The flexibility of virtual energy storage based on the thermal inertia of buildings in renewable energy communities: A techno-economic analysis and comparison with the electric battery solution

Abstract

The Renewable Energy Community (REC) concept has been introduced into the European decarbonization guidelines to promote the utilization of Renewable Energy Sources (RES) and to incentivize their self-consumption at the local level. This paper analyzes the flexible use of Heat Pumps (HP) for building heating in an REC context. The Power-to-Heat (P2H) energy conversion process of HP allows the flexibility of the thermal sector to be exploited within the electricity sector: in this way, it is possible to store energy in the form of heat inside the building mass and then use the stored energy to reduce the building heating demand in the hours following the accumulation of energy.

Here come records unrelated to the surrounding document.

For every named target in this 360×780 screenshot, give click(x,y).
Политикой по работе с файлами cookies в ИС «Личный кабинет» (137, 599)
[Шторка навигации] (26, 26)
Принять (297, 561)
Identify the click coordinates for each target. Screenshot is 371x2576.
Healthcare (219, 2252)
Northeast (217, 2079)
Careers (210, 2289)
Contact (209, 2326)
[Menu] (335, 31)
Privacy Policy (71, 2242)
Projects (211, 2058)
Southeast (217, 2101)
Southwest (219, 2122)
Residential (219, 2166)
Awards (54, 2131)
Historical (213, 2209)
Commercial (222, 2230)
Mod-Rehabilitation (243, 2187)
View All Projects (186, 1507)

This energy storage solution has been defined as building-based Virtual Energy Storage (VES). The flexibility enabled by VES has been used to optimize the self-consumption of an REC. The flexible VES solution was evaluated, from a technical and economic point of view, through a sensitivity analysis on the variation of the RES penetration, and the results were compared with those based on a more traditional centralized electric battery (EB) storage system. The results demonstrated that the VES solution is less flexible than electric batteries. Nevertheless, both flexible solutions (VES and EB) can significantly increase the REC self-consumption: the self-consumed energy increased by between 6% and 44% thanks to the exploitation of the VES flexibility, while the EB flexibility enabled an increase in the self-consumed energy of 19% to 63% according to the scenario analyzed. However, due to the high investment cost of EB, the VES configuration resulted to be the best solution from an economic point of view.